A myocardial infarction is defined as ‘localised necrosis resulting from obstruction to the blood supply.’ Sounds simple, but think again. ‘Necrosis’ means tissue death. Below, I have included a picture of the end result of frostbite. In frostbite, areas of the body – particularly the fingers or toes – freeze, then become blackened and dead, and finally fall off. They are often referred to as ‘necrotic areas’.

Fig. 5 Injuries resulting from frostbite

Dr Malcolm Kendrick

Imagine, for a moment, what would happen if the bit of heart muscle affected by a lack of blood supply – the area of myocardial infarction – actually did die, as in frostbite. You would end up with a blackened, dead bit of heart muscle that would then, inevitably, fall off. At which point you would have a big hole in the side of your heart. Which, I think I can state with absolute confidence, would be 100 per cent fatal.

But this does not happen – ever. What happens is that the area of infarcted tissue changes from muscle, which requires a lot of oxygen to function, into a form of scar tissue, which can survive on very little oxygen. In short, heart muscle does not actually become necrotic, or die, following a heart attack. Instead, what happens is a process of cell alteration, or adaptation – which means that, at some point, the cells affected by a lack of blood supply are deciding whether or not to ‘infarct’ and change into scar tissue or, instead, to remain as fully functioning heart muscle. How and why do they make this decision? Who knows.

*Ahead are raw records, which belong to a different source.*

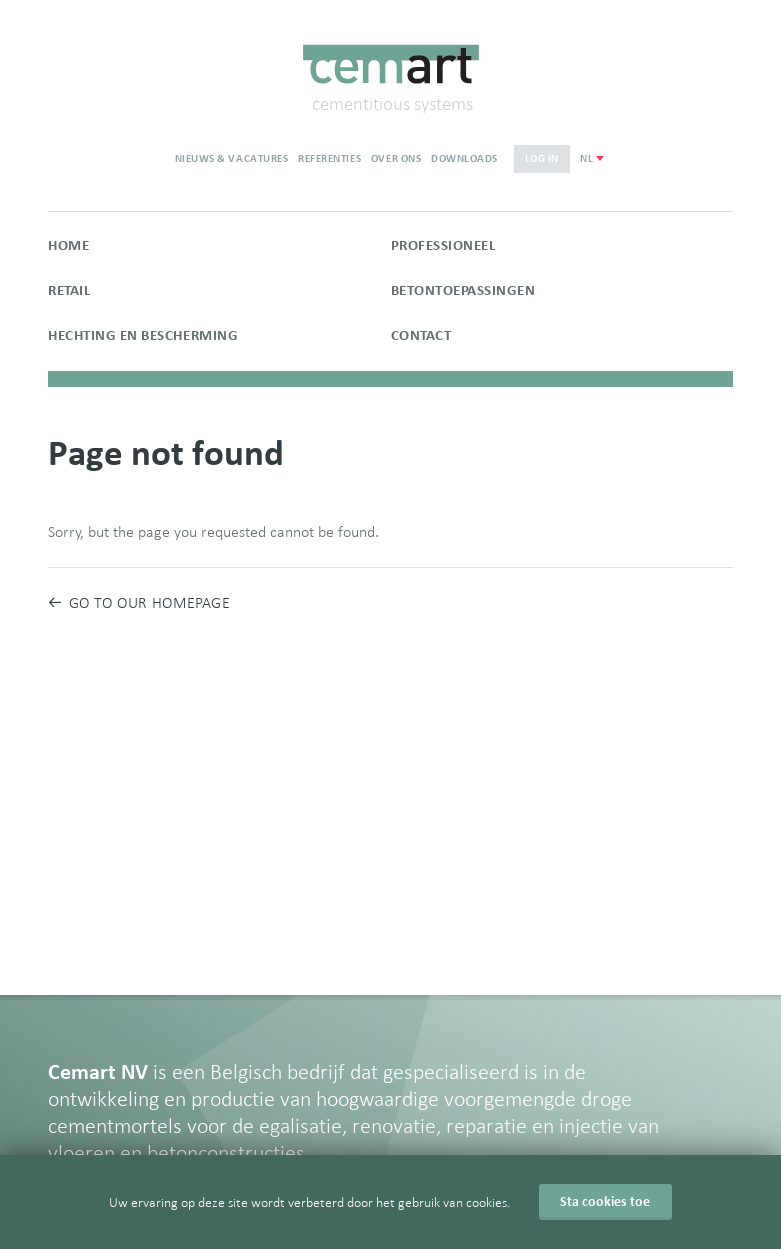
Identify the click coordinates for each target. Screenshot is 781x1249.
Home (68, 245)
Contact (421, 335)
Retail (69, 290)
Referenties (329, 158)
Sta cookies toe (605, 1201)
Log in (542, 158)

What we do know, however, is that in people with established heart disease you can find regions of the heart where muscle is ‘hibernating’. It hasn’t converted to scar tissue, but it isn’t contracting either. It’s simply sitting and waiting. Waiting for what? For the blood supply to recover, presumably. How long can heart muscle wait like this? Quite a long time. Weeks at least, perhaps months, maybe years.

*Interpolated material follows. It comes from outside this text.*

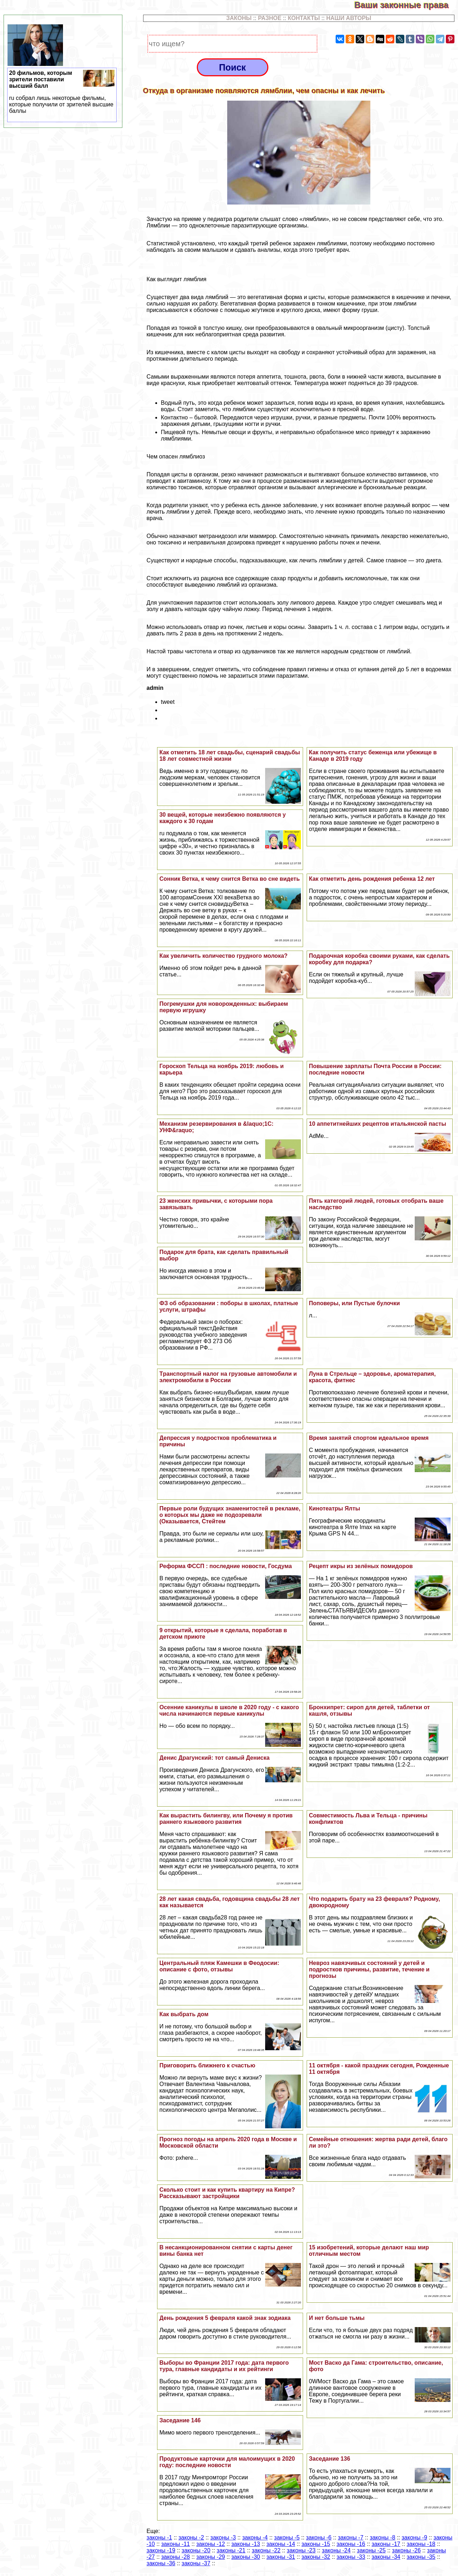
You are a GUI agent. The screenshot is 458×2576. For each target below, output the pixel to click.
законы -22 (266, 2550)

I hope this example makes it clear that ‘heart attacks’ are far from simple things whereby a pipe (the artery) blocks up, oxygen supply dries up and muscle then dies. It is true that the artery blocks up, but after that a hugely complex process swings into action that may, or may not, result in heart muscle converting into scar tissue.

In addition, the artery itself is fully capable of opening up again – which is why, presumably, the heart muscle sits ‘hibernating’, waiting for blood supply to return. Failing this, the heart may grow new arteries to bypass the blockage. This is known as developing ‘collateral’ circulation.

And the same degree of complexity goes for almost every other aspect of heart disease. Thus, atherosclerosis is not a case of a pipe gradually thickening with cholesterol, like a central-heating system clogging up. This seems a nice simple analogy, but it is hopelessly flawed. Take, for example, this cutting from the Savannah Morning News. Don’t ask me anything about this newspaper – I was sent the cutting by a fellow cholesterol sceptic, as it seemed to him the perfect example of a stupid analogy:

Photos taken inside clogged city sewer pipes look nearly identical to medical photos of the blood vessels of patients who have spent a lifetime gorging on fried chicken, sausage, and bacon. ‘It’s like your arteries,’ said John Parker, environmental compliance inspector with the city’s Water and Sewer Department. ‘Grease builds up in there. It’s gory.’ And just like in the body, clogs can form little by little, the accumulation of lots of neighbors each sending a little grease down the drain.

There are so many ways in which this analogy is wrong, that I just can’t possibly outline them all here. Hopefully, by the time you have finished this book you will understand that anyone making such a statement needs to be taken out and slapped repeatedly with a wet kipper.